The new law invites investment banks back to the restructuring table, enabling them to compete head-to-head with boutique firms that dole out advice to insolvent companies.
• Short shrift for small businesses. Small businesses — companies identified as having less than $2 million in secured and unsecured debt — get a break under the new law. The new rules aim to speed up the processing of cases by consolidating filing procedures for smaller filers. For instance, small businesses can file a combined plan and disclosure statement and ask for combined approval from the courts, a two-step process for larger companies.
The amendments to the code also give small businesses an extra 20 days—a total of 180 days—within which to do their newly consolidated filing.
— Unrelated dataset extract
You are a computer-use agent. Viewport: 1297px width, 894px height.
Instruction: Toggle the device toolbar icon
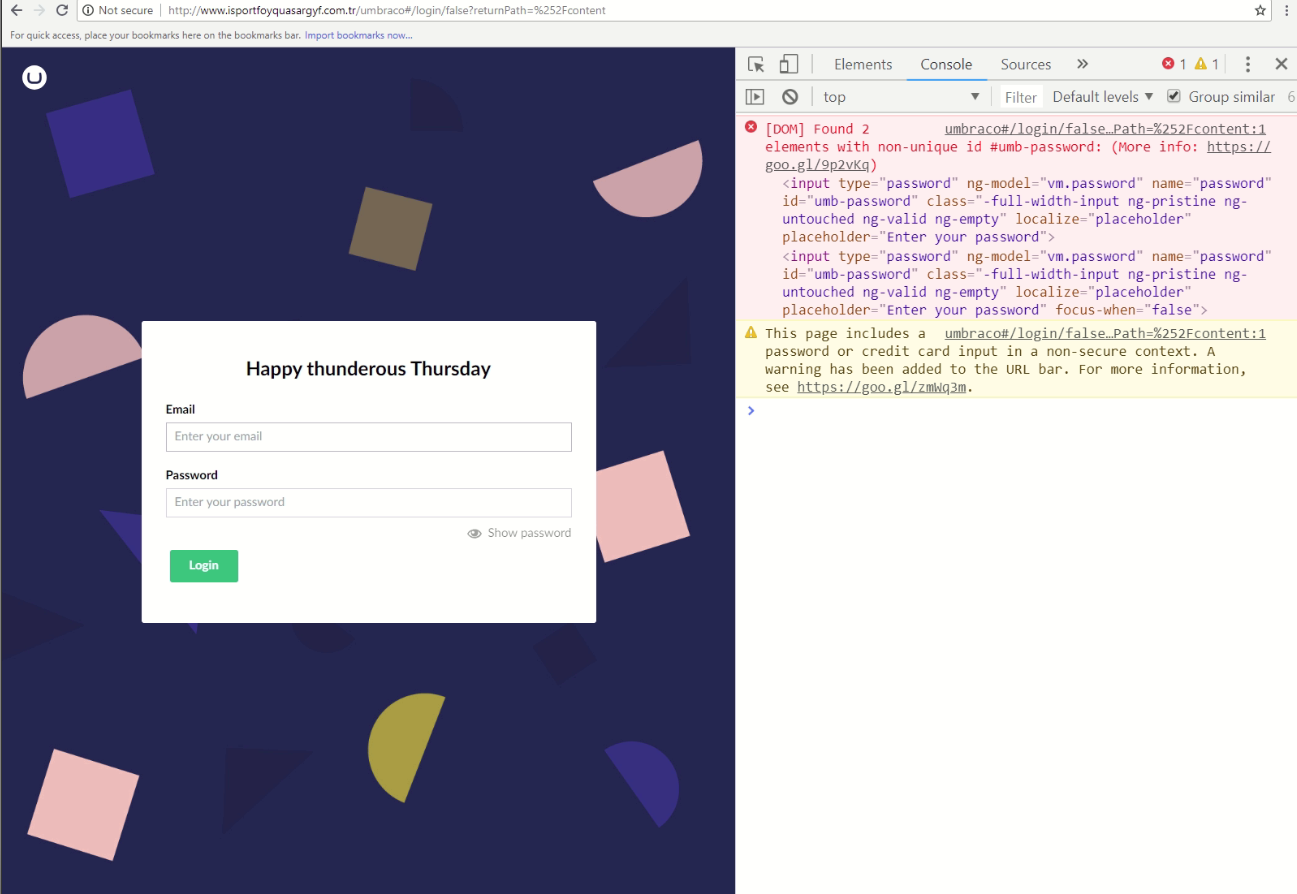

That’s still a considerably shorter amount of time than the 18 months bigger companies were given under the changes.
Like big companies, small businesses lose their previous right to unlimited extensions under the new law. Unlike the case for bigger companies, however, if a smaller company’s reorganization plan (submitted by either the debtor or an interested party) isn’t handed down within 300 days of filing for Chapter 11, the business will lose its bankruptcy protection.
What’s more, small businesses are now responsible for filing more financial information then they had in the past, says Schneider. The list of new items includes profitability statements; projected and actual cash receipts and disbursements; attestation of the debtor’s compliance with the bankruptcy code; and reports on whether taxes and other administrative costs were paid on time and, if not, a statement of how the company plans to remedy the situation.
The new reporting requirements seem so onerous that it may be worth incurring more than $2 million worth of debt just to avoid being classified as a small business, one lawyer joked.